* EXERCISE GOAL *
Return every line from the one with "chapter 2 (340, 1232)" through the one with "chapter 45 (343, 1860)", inclusive, exactly as it appears below.

┌────────

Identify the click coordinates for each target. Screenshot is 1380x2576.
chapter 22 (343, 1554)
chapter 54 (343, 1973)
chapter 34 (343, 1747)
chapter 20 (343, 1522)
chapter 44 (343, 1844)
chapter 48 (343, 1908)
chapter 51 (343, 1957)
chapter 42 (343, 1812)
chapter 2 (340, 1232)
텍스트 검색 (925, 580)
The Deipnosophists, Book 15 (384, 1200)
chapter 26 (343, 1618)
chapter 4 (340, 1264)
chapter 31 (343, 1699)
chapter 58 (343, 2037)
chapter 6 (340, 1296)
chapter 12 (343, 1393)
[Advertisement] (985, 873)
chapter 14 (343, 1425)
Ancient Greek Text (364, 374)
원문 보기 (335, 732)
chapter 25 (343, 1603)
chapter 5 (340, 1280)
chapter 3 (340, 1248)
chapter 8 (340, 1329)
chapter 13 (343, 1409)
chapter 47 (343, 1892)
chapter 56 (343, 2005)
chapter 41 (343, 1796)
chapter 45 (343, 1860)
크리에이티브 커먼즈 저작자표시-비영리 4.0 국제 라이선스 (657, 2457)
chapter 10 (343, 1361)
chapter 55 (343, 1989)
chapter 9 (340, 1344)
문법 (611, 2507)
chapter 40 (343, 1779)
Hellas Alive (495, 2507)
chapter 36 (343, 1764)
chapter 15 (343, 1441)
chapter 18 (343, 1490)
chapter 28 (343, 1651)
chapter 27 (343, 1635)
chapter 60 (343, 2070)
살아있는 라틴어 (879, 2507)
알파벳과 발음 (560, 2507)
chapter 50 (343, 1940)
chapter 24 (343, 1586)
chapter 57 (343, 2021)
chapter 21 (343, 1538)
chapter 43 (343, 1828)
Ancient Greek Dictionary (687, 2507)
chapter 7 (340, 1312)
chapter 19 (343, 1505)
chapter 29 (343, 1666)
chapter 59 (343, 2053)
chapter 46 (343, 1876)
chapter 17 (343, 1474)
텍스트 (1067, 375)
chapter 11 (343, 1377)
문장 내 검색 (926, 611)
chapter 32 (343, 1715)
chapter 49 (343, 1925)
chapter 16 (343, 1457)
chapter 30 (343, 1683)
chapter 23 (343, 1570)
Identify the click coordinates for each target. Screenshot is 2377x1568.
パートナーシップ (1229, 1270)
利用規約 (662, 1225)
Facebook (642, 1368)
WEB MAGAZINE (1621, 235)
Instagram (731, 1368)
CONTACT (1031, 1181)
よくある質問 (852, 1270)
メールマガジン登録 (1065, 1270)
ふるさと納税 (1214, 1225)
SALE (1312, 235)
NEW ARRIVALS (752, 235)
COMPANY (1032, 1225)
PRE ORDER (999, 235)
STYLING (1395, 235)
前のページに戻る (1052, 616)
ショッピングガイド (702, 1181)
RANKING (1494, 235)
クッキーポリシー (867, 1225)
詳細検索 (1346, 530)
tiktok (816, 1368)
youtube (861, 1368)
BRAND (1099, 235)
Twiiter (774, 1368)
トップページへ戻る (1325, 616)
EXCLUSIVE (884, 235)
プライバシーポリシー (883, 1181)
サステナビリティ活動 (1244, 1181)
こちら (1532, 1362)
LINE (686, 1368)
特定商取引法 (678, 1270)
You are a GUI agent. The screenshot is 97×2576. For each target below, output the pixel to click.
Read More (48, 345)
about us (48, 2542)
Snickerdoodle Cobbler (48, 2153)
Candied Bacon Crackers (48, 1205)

└────────

* EXERCISE RESULT *
chapter 2 (340, 1232)
텍스트 검색 (925, 580)
The Deipnosophists, Book 15 (384, 1200)
chapter 26 (343, 1618)
chapter 4 (340, 1264)
chapter 31 (343, 1699)
chapter 58 (343, 2037)
chapter 6 (340, 1296)
chapter 12 (343, 1393)
[Advertisement] (985, 873)
chapter 14 (343, 1425)
Ancient Greek Text (364, 374)
원문 보기 (335, 732)
chapter 25 (343, 1603)
chapter 5 (340, 1280)
chapter 3 (340, 1248)
chapter 8 (340, 1329)
chapter 13 (343, 1409)
chapter 47 (343, 1892)
chapter 56 (343, 2005)
chapter 41 (343, 1796)
chapter 45 (343, 1860)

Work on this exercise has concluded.